They were newcomers to the world of diplomacy, but Pressman is an anti-diplomat, which is quite a feat considering the fact that he had served in high office as a diplomatic commissar. He had also passed through the oft- mentioned American revolving door between the private sector (in his case, law firms) and a commissar’s post. He has never served abroad as a career diplomat and has not learned to work from the bottom up in the way that, say, a charge d'affaires would; a disadvantage because it can make a man who is already prone to posturing overconfident. In Budapest, he piles provocation on provocation, acts smart, and he even enjoys it, as political scientist Zoltan Kiszelly remarked. In most of his photos he grins like a loon.
It would not be surprising if he were to see his relative lack of experience as a diplomatic skill, although combined with his personality traits, it has a destructive effect. It also limits his own room for maneuver: unlike his predecessors, he has been trying in vain to get in touch with the prime minister for a year, so he has contented himself with mere window-dressing. He is very active on social media, and he is traveling around the country to endear himself and the United States to the people.
Pressman had learnt to bake bread by 20 August, the celebration of the foundation of Hungary, and has recently visited the Herend Porcelain Manufactory. It's all very nice, as Stirlitz learned in chemistry school, but we would have preferred it if the US hadn't tightened the conditions for all of us to enter America. Not that we want to go there, but it is not a nice thing to do among allies, which we are supposed to be. Not very nice. If our information is correct, Pressman played a key role in the US State Department making the decision to tighten the entry rules. But that hardly bothers him: he is very fond of Hungary.
There were times, of course, when we longed to go to America, if not all of us and not necessarily in fact, then quite a few of us, at least in spirit. We remember the scene in the cult film of our generation, Time Stops, when Paul Anka's 1958 song You Are My Destiny plays as an interlude and Magda Szukics looks suggestively into the camera. Perhaps, of course, such references, or the first US presidential visit of George Bush senior to Budapest in July 1989, can only be truly appreciated by those who were already adults during the pre-1990 regime. In any case, in 2019, the same Paul Anka was brought to Budapest not just to sing, but to dine with the prime minister by Pressman's predecessor, David Cornstein. A few months earlier, Mr Corstein had prepared the ground for Viktor Orban's visit to Donald Trump's White House.

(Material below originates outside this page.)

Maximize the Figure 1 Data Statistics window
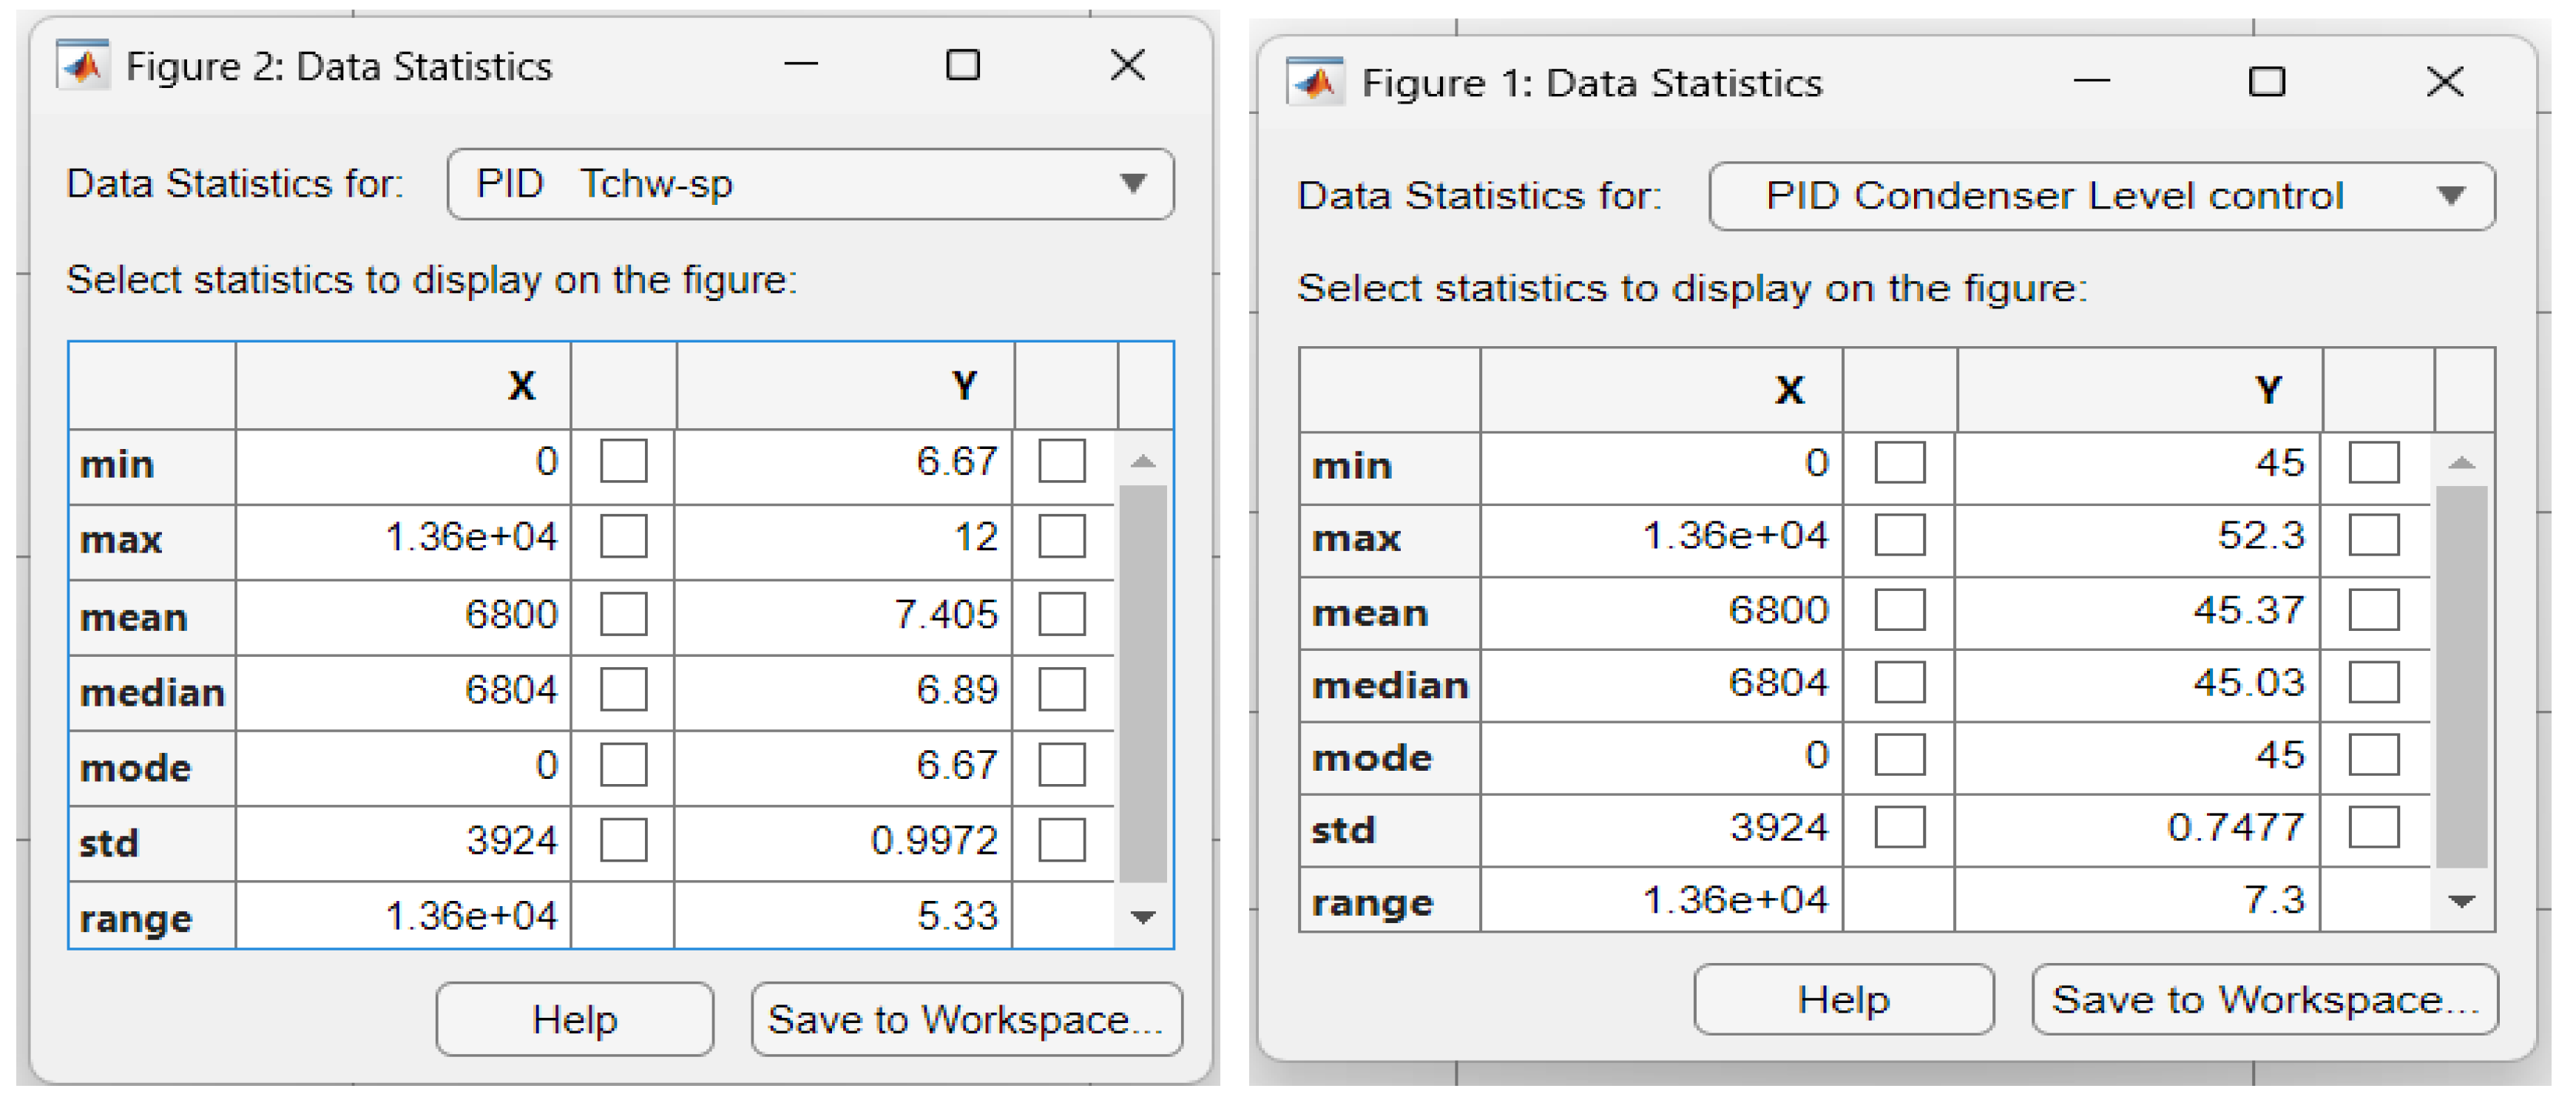Image resolution: width=2576 pixels, height=1111 pixels. pos(2266,81)
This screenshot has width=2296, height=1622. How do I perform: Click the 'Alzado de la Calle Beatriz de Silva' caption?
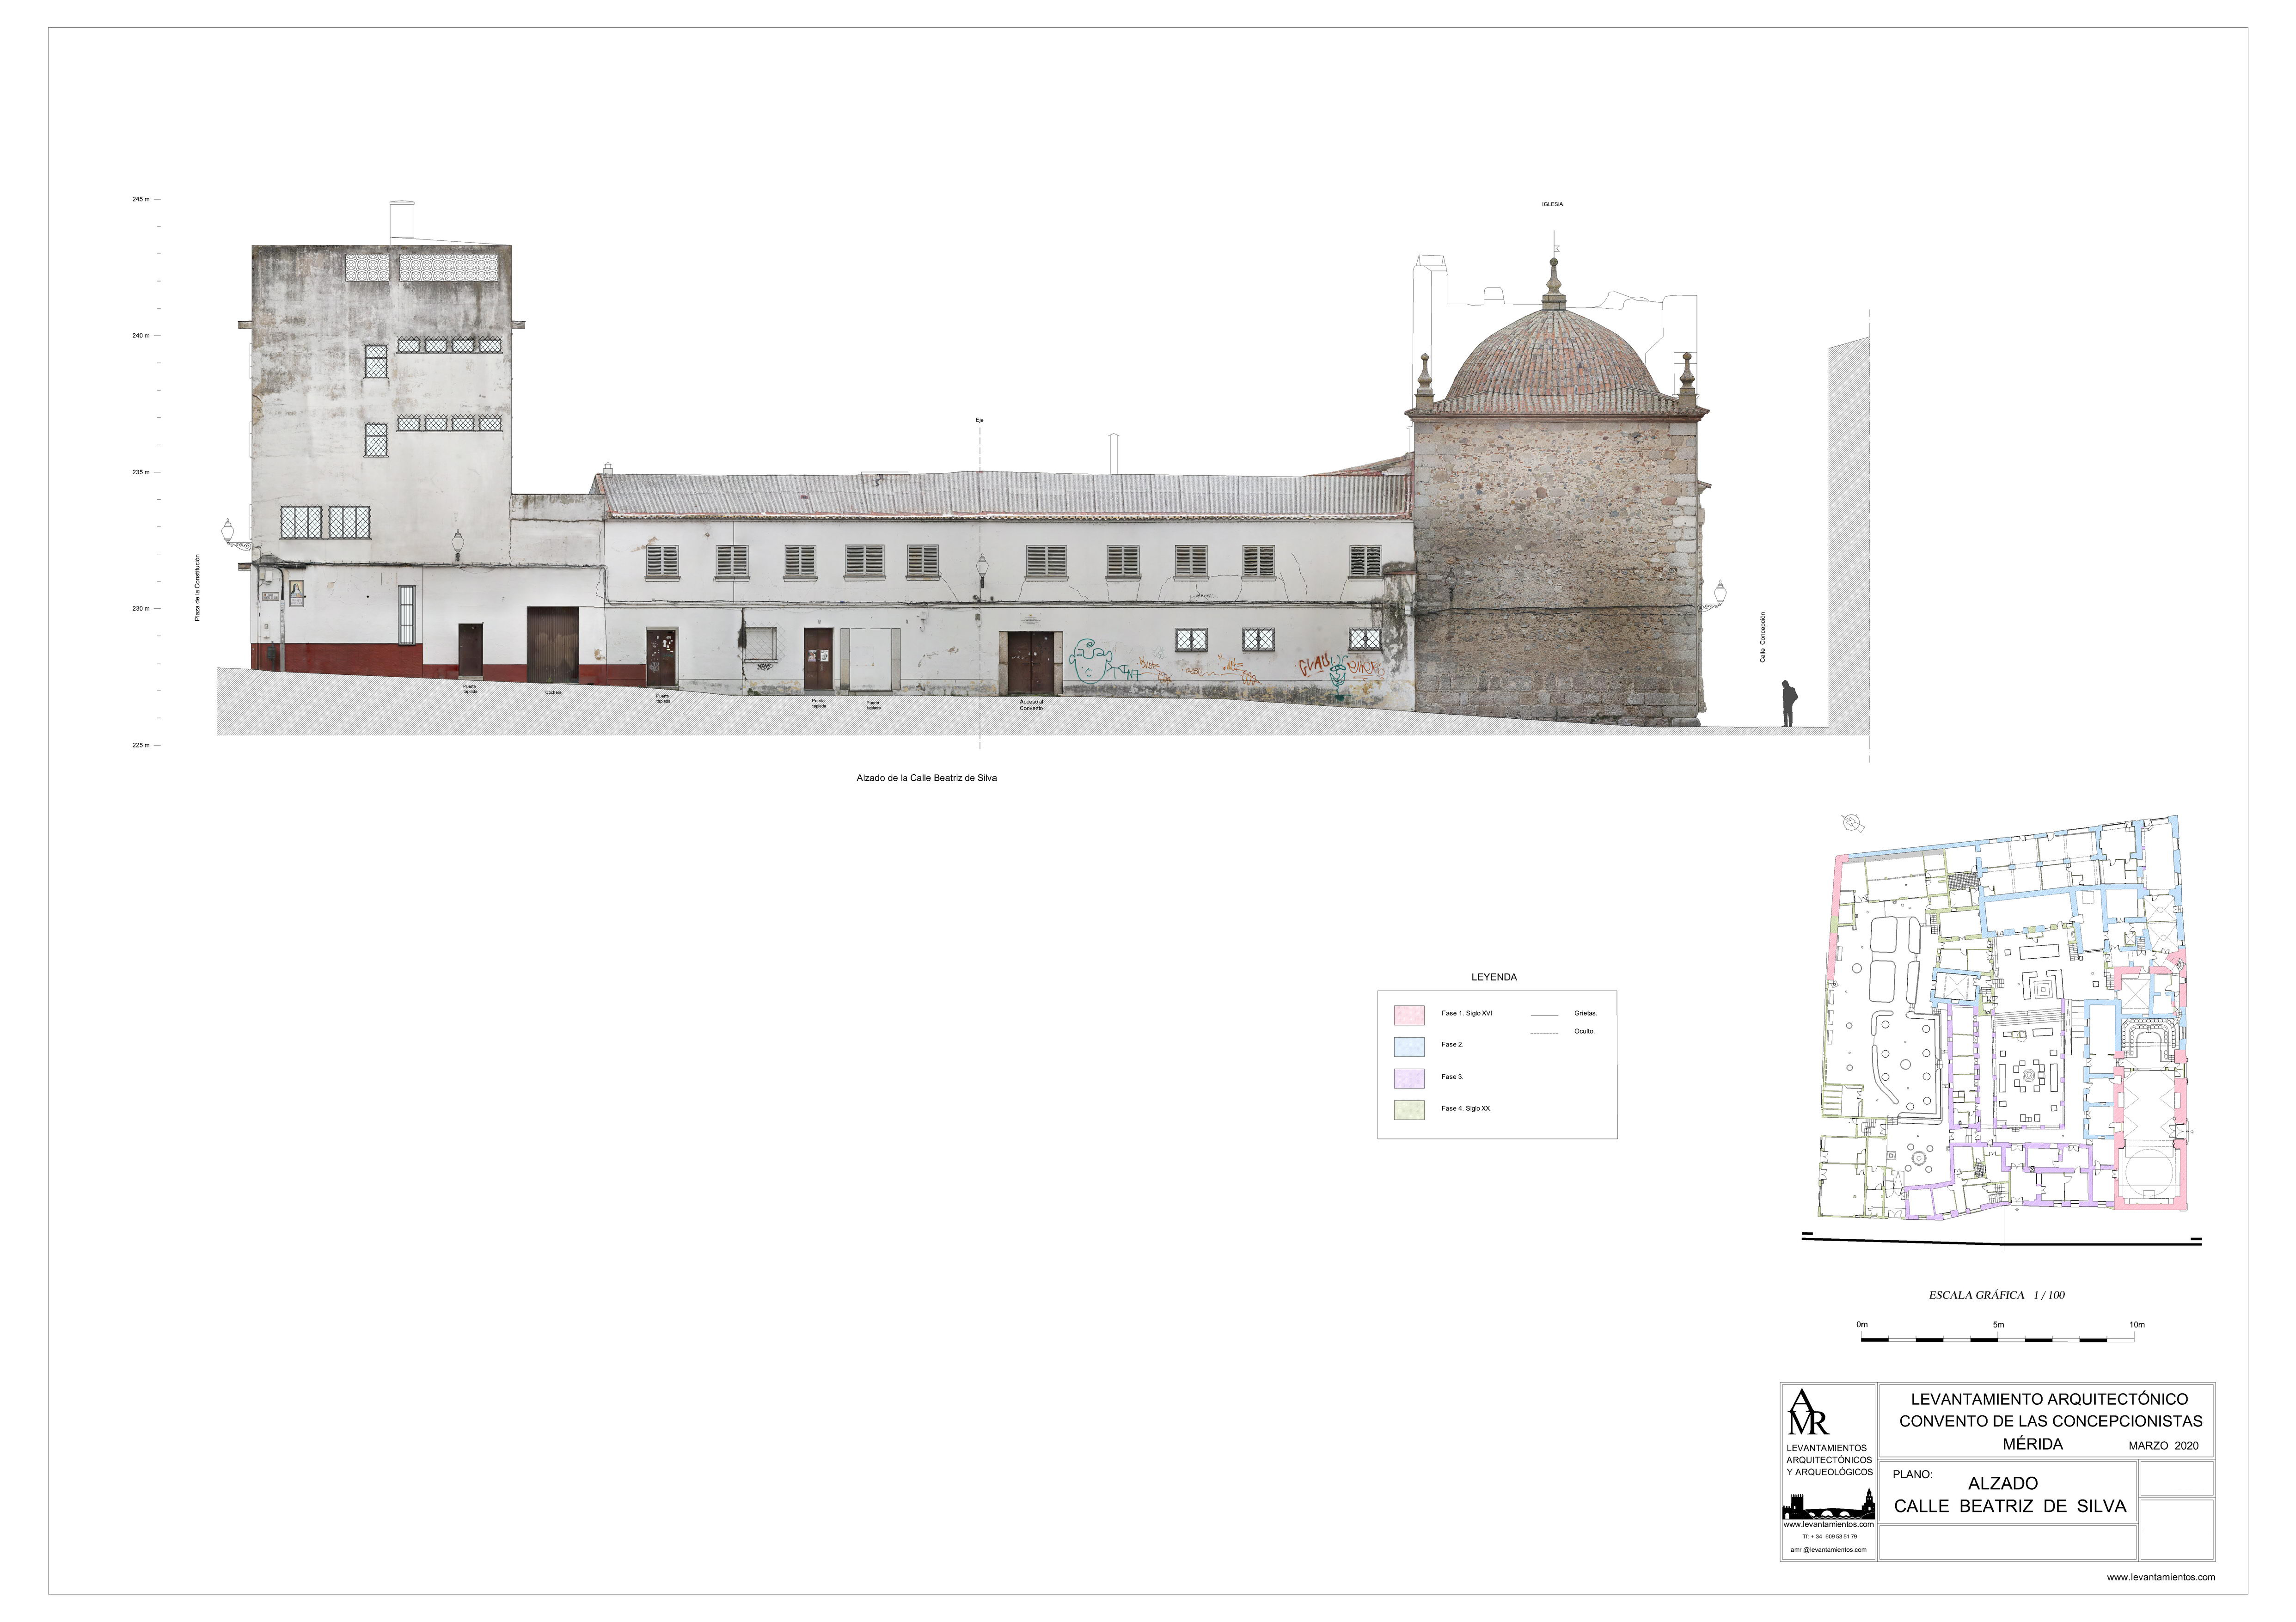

We live in different times.
Hungary's anti-migration, anti-gender and anti-war policies are at odds with the current US administration's pro-migration, pro-gender and pro-war policies. The question is how long.
The Hungarian government makes no secret that it would be happy to see Donald Trump re-elected president next year. America is no longer its old self, a country people would long to go to. Replacing the statues of Ronald Reagan and George Bush Sr - the Republican presidents who won the Cold War against the Soviet Union - in Budapest's Szabadsag Square with statutes of two Georges, Soros and Floyd, would be a move that would better express the spirit of our times.
By the way, cold war! In the 1980s, the US Ambassador to Budapest was Nicolas Salgo, named as Miklos Salgo at birth in Hungary. He came from a similar background to George Soros, being a wealthy, though not billionaire, businessman. Unlike Soros, however, he did not seek tomeddle with Hungarian society, but enriched it with "small" things: for example, he established a professorship in the English language department of ELTE, enabling the university to host an American guest lecturer on his money. And as a diplomat - just like Pressman, Salgo was also a political appointee, but a Republican one - he did what he had to do: he sought common interests between our countries, and didn't dig the existing trench even deeper, with a big grin on his face.
By the '80s, Washington's focus on Hungary has grown stronger. President Reagan received Deputy Prime Minister Jozsef Marjai, and the visit of Janos Kadar and Karoly Grosz to the United States was also considered. Although our countries were enemies in the Cold War at the time, and relations were complicated by the activities of double agents, Salgo was able to talk to Kadar in confidence. But now that we are NATO allies, the ambassador cannot even get to see Viktor Orban because of his behavior.
In the past, it would have been unthinkable for an ambassador - like Pressman - to berate the government and the Hungarian press at a public event, to provoke Hungarian public figures by inviting an anti-Semitic politician to dinner, and to denigrate his host country on the cover page of The New York Times. He would have instantly given the sack!
Pressman, of course, rightly assumes that his provocations will be tolerated and expelling him is out of the question. Such a move would only further worsen Hungarian-American political relations, and the possible response would dramatically reduce the room for manoeuvre of Hungarian diplomacy in the United States. Furthermore, now that the issue of Sweden's NATO membership has been resolved, it would only lead further tensions within NATO. Pressman's arrival was already a provocation; true, though, it didn't come from him, but from those who appointed him.